*** Material provided ***

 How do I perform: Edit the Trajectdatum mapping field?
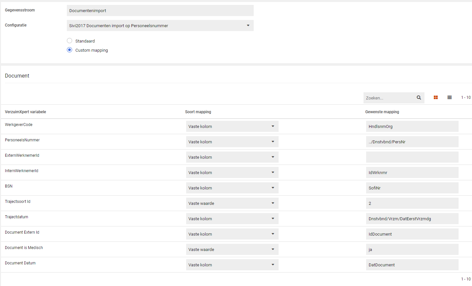click(x=412, y=219)
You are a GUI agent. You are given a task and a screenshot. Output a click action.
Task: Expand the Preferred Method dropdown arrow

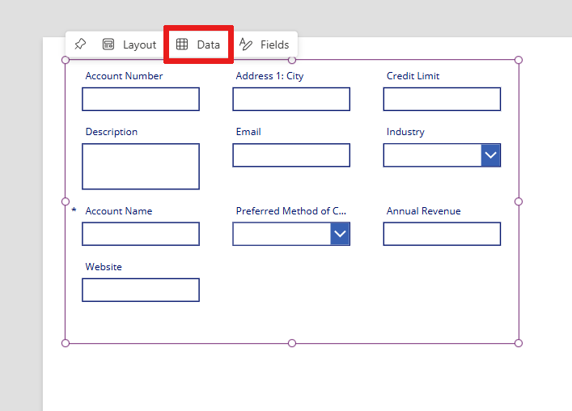click(x=340, y=234)
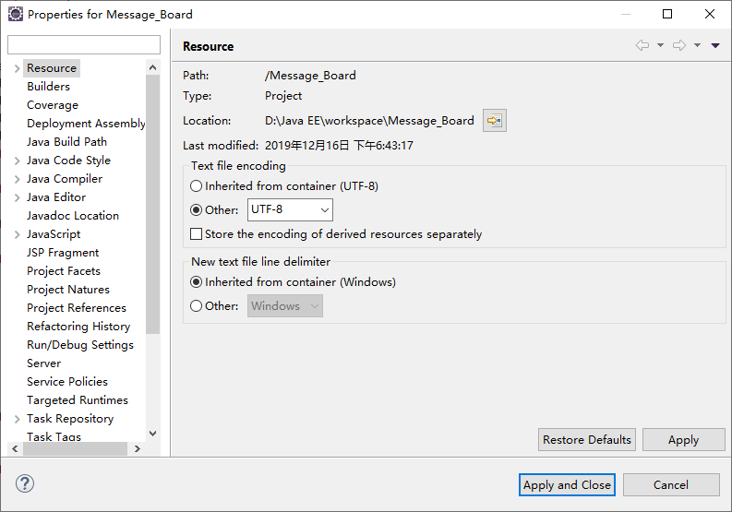Viewport: 732px width, 512px height.
Task: Expand the Java Compiler tree node
Action: (x=17, y=179)
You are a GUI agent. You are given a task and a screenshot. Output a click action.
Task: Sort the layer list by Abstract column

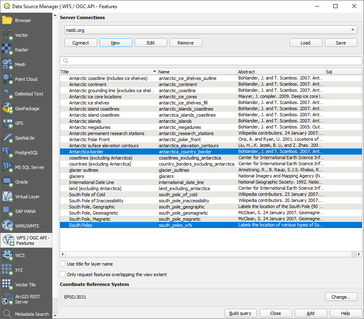281,72
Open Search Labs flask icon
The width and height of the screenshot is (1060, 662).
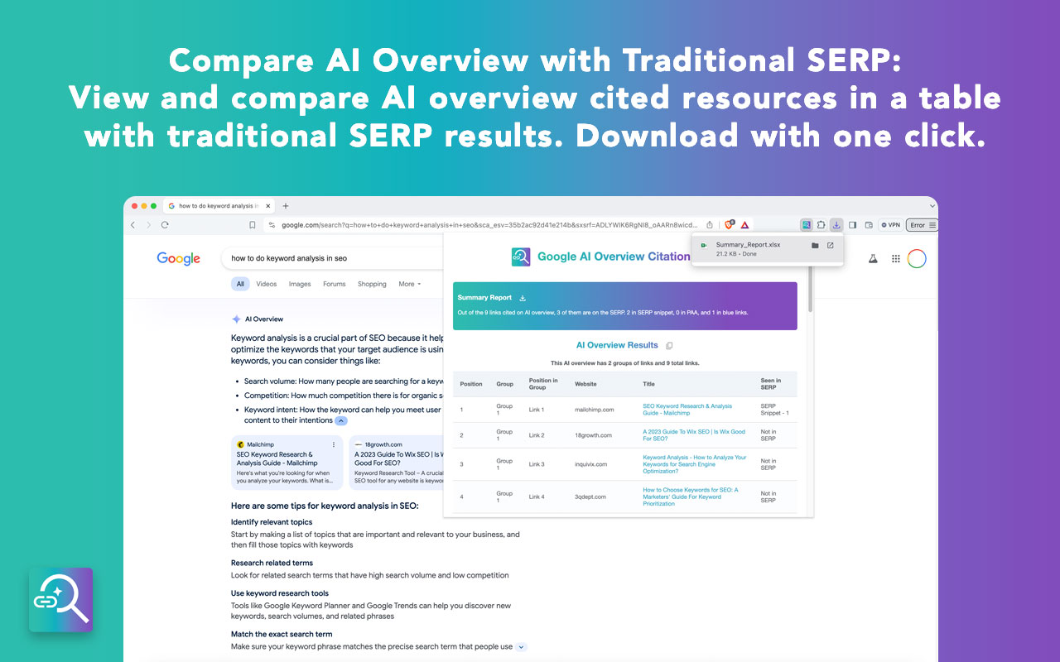click(872, 259)
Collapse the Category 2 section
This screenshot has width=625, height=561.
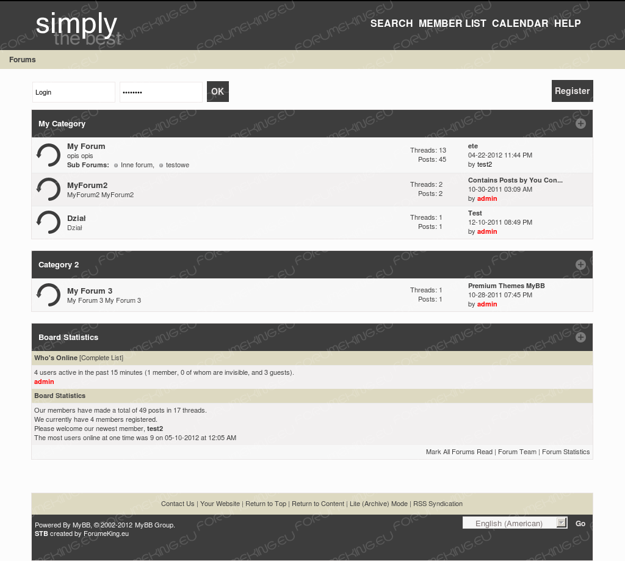[580, 265]
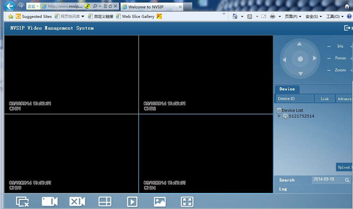Capture a snapshot with the picture icon

pos(160,202)
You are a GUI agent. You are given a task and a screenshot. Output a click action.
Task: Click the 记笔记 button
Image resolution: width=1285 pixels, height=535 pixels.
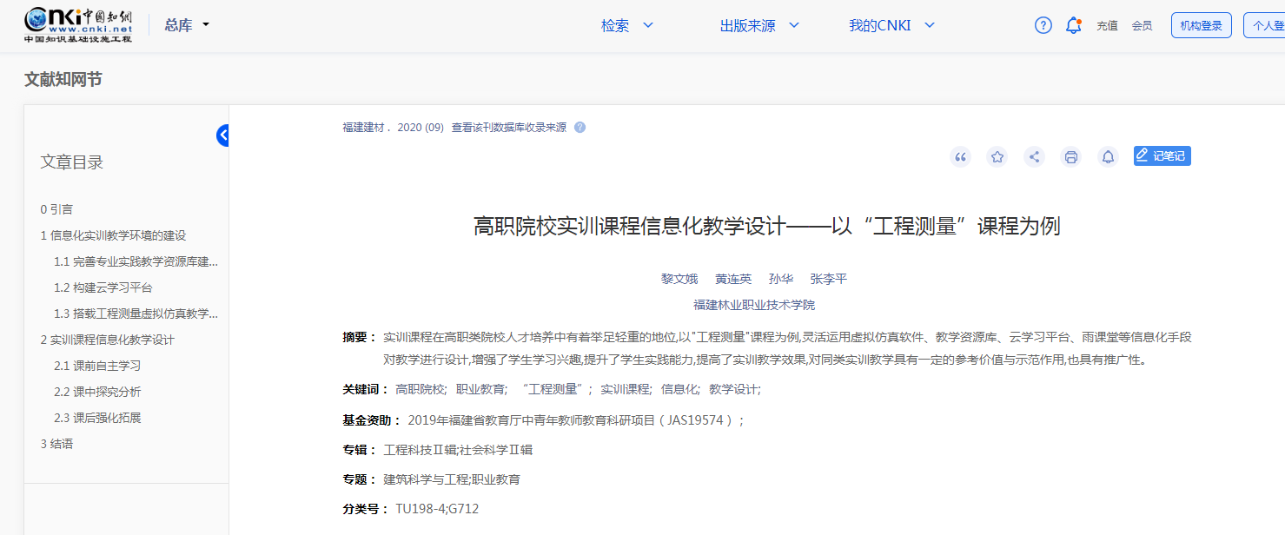tap(1162, 156)
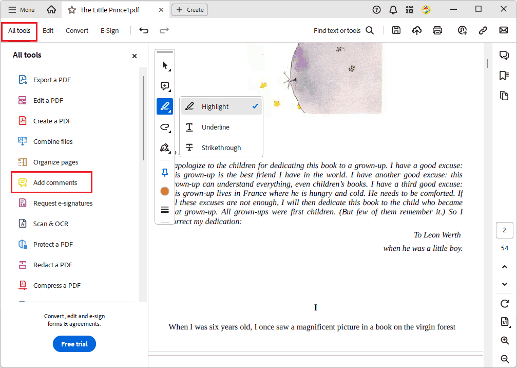Expand the Highlight tool options flyout

[171, 111]
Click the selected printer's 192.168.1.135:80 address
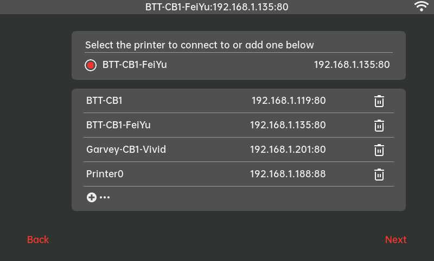The height and width of the screenshot is (261, 434). [x=352, y=65]
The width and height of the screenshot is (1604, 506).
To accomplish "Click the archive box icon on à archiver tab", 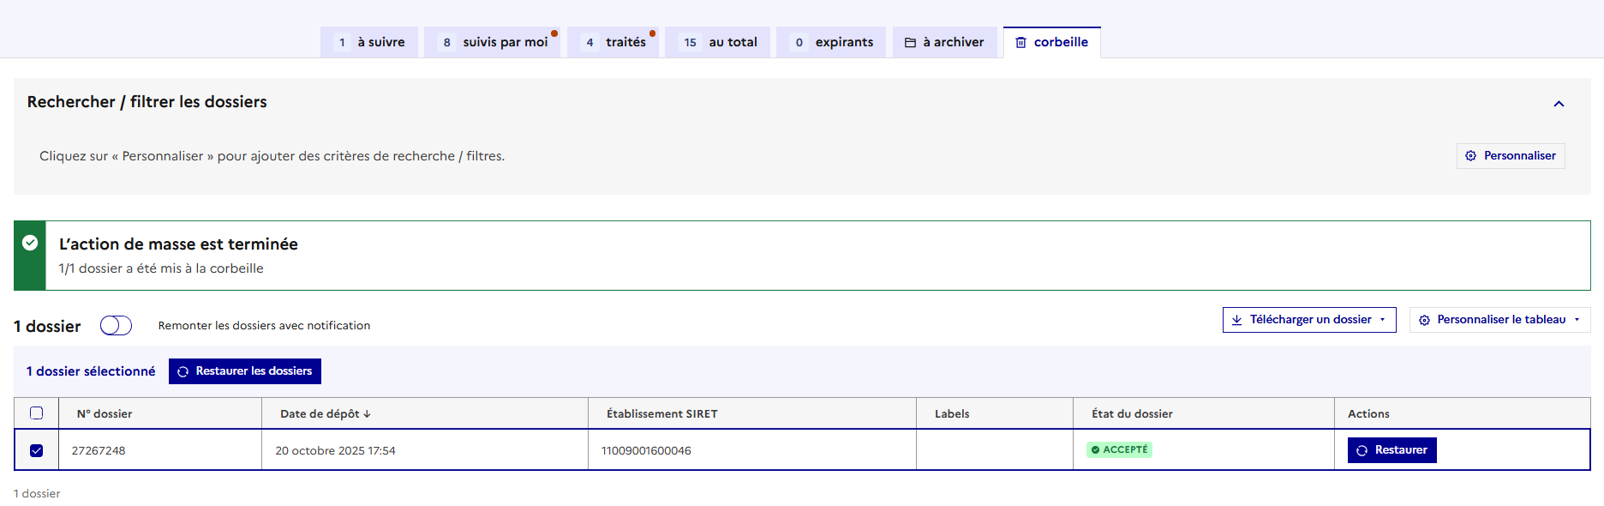I will tap(910, 43).
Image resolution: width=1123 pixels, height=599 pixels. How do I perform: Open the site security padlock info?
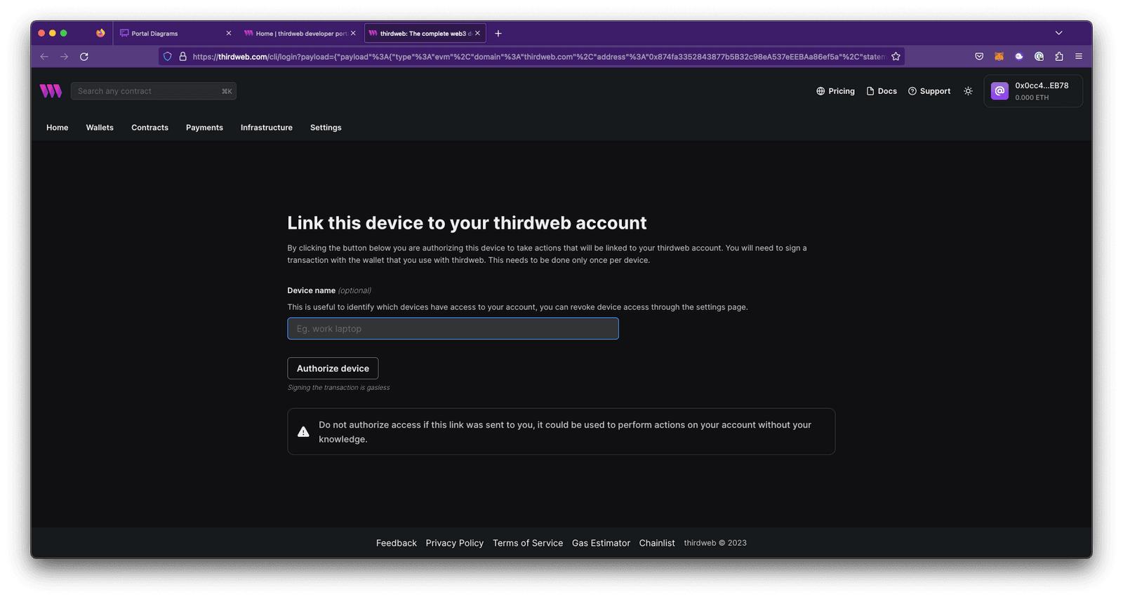[182, 56]
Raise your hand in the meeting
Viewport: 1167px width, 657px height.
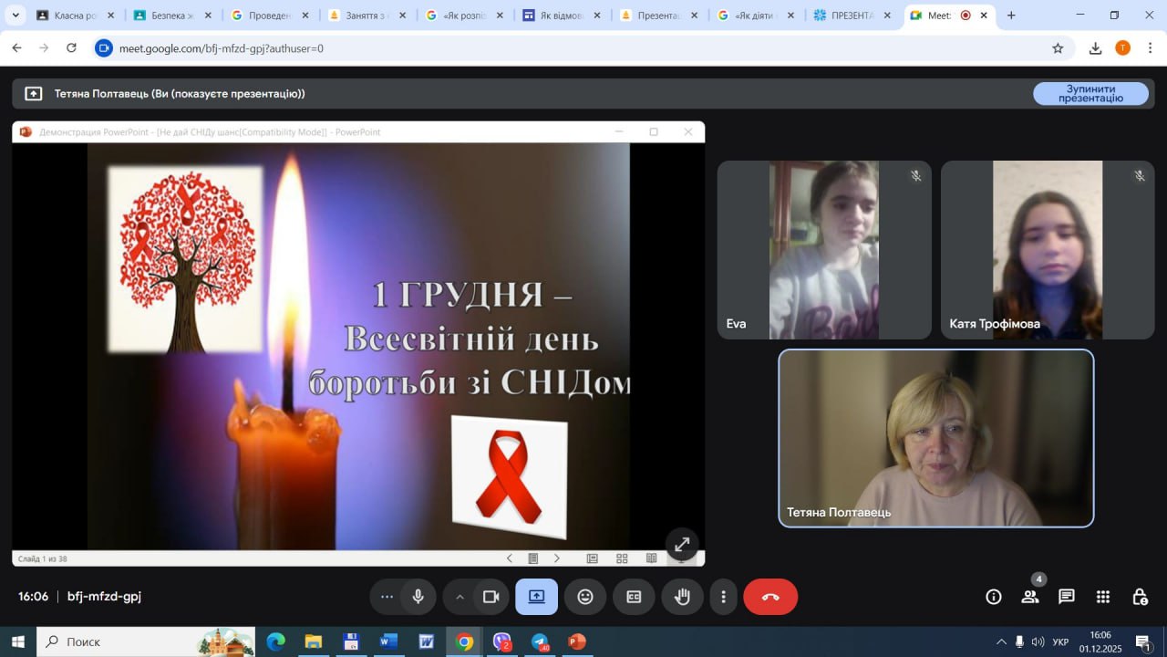682,597
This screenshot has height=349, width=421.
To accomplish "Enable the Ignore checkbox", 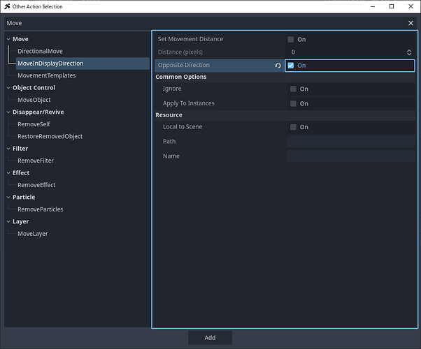I will coord(293,89).
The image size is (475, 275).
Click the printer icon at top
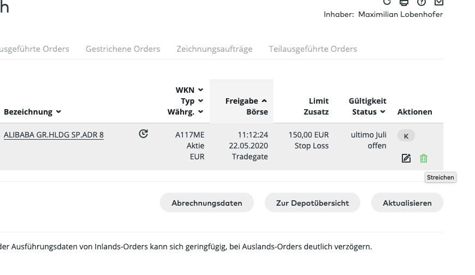404,2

*** End of Material provided ***

● Brief
Please print the lines above exactly, beginning at the first line of the entries and ending at the line holding "Open Search Labs flask icon", and leave the pictures out.

● Written solution
 How do I perform: Edit the Trajectdatum mapping field?
click(x=412, y=219)
You are a GUI agent. You are given a task and a screenshot. Output a click action.
Task: Expand the Preferred Method dropdown arrow

click(x=340, y=234)
Viewport: 732px width, 512px height.
Task: Expand the Java Compiler tree node
Action: (x=17, y=179)
You are a GUI agent. You are given a task and a screenshot. Output a click action.
Task: Sort the layer list by Abstract column

281,72
Open Search Labs flask icon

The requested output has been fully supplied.